# What you need to do
Retype exactly the stretch of lines that begins at the line containing "This screenshot has width=318, height=184." and ends at the last line of the data, with no other lines.

# Data provided
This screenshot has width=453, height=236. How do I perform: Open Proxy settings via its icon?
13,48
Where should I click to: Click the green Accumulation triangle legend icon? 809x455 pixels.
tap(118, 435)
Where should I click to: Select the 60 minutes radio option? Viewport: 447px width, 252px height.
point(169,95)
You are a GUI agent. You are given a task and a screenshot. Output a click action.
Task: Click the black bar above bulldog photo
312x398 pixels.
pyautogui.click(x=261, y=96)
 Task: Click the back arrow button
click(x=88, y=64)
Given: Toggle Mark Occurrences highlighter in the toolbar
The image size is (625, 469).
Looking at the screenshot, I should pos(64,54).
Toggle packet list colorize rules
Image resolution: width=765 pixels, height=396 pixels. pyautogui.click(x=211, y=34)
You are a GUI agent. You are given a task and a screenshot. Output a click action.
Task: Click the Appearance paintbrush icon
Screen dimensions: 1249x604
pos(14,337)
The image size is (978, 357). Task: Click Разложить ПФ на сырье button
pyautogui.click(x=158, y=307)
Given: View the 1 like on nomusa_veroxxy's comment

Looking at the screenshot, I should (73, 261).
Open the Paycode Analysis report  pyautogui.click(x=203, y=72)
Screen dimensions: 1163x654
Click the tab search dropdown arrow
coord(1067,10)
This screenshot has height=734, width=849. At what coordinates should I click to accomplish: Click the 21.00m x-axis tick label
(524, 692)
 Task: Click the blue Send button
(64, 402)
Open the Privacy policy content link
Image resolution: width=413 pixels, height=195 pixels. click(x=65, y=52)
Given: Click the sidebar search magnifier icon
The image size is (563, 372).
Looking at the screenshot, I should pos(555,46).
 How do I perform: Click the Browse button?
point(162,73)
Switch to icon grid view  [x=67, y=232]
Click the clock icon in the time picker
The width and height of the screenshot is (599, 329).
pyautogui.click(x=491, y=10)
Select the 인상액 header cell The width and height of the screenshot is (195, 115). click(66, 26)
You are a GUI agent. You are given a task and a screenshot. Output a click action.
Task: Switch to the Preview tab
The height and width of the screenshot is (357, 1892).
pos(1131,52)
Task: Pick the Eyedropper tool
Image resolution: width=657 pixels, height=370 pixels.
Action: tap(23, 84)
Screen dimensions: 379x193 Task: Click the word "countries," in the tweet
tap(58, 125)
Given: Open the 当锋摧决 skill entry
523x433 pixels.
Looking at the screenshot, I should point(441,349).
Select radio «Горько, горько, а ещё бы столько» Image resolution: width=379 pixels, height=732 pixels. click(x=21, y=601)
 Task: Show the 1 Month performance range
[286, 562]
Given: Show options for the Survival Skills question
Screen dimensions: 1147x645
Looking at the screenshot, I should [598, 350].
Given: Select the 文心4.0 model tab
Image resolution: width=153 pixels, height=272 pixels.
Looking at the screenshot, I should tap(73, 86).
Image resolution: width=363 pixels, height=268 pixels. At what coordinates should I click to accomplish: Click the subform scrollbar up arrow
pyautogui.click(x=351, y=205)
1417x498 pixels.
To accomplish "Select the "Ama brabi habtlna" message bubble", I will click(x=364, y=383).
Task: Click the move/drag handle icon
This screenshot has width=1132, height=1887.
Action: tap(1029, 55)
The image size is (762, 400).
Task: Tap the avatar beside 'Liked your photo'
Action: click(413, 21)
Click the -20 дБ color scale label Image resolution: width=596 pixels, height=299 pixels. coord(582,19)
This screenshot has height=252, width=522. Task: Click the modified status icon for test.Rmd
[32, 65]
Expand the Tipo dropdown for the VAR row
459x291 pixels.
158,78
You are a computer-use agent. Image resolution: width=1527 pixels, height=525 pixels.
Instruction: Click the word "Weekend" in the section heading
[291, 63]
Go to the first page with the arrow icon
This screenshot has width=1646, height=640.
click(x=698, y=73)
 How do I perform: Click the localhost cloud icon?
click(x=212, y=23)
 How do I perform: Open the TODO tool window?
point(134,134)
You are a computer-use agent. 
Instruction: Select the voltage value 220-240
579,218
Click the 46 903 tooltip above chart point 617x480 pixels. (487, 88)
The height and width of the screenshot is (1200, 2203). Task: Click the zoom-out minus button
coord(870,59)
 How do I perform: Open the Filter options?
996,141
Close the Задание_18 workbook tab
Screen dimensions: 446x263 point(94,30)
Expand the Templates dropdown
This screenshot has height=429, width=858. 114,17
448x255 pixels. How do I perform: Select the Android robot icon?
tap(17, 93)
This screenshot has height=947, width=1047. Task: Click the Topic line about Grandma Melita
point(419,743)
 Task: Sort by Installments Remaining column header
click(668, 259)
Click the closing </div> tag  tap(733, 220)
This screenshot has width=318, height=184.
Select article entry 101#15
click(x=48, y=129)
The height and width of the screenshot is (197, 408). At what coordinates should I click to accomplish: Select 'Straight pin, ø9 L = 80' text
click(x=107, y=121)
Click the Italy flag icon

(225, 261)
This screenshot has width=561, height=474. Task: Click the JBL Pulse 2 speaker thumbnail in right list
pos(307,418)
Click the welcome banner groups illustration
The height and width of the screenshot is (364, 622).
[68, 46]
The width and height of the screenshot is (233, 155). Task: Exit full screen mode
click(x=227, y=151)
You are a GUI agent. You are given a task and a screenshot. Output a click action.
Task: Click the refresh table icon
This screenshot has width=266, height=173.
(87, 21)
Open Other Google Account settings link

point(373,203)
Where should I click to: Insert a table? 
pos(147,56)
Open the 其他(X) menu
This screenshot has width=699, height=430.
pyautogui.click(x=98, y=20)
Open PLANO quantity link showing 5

# Task result
This screenshot has width=318, height=184.
Select article entry 101#15
click(x=48, y=129)
The height and width of the screenshot is (197, 408). At what coordinates should I click to accomplish: Select 'Straight pin, ø9 L = 80' text
click(x=107, y=121)
Click the Italy flag icon

(225, 261)
This screenshot has width=561, height=474. Task: Click the JBL Pulse 2 speaker thumbnail in right list
pos(307,418)
Click the welcome banner groups illustration
The height and width of the screenshot is (364, 622).
[68, 46]
The width and height of the screenshot is (233, 155). Task: Exit full screen mode
click(x=227, y=151)
You are a GUI agent. You are given a task and a screenshot. Output a click action.
Task: Click the refresh table icon
This screenshot has width=266, height=173.
(87, 21)
Open Other Google Account settings link

point(373,203)
Where should I click to: Insert a table? 
pos(147,56)
Open the 其他(X) menu
This screenshot has width=699, height=430.
pyautogui.click(x=98, y=20)
Open PLANO quantity link showing 5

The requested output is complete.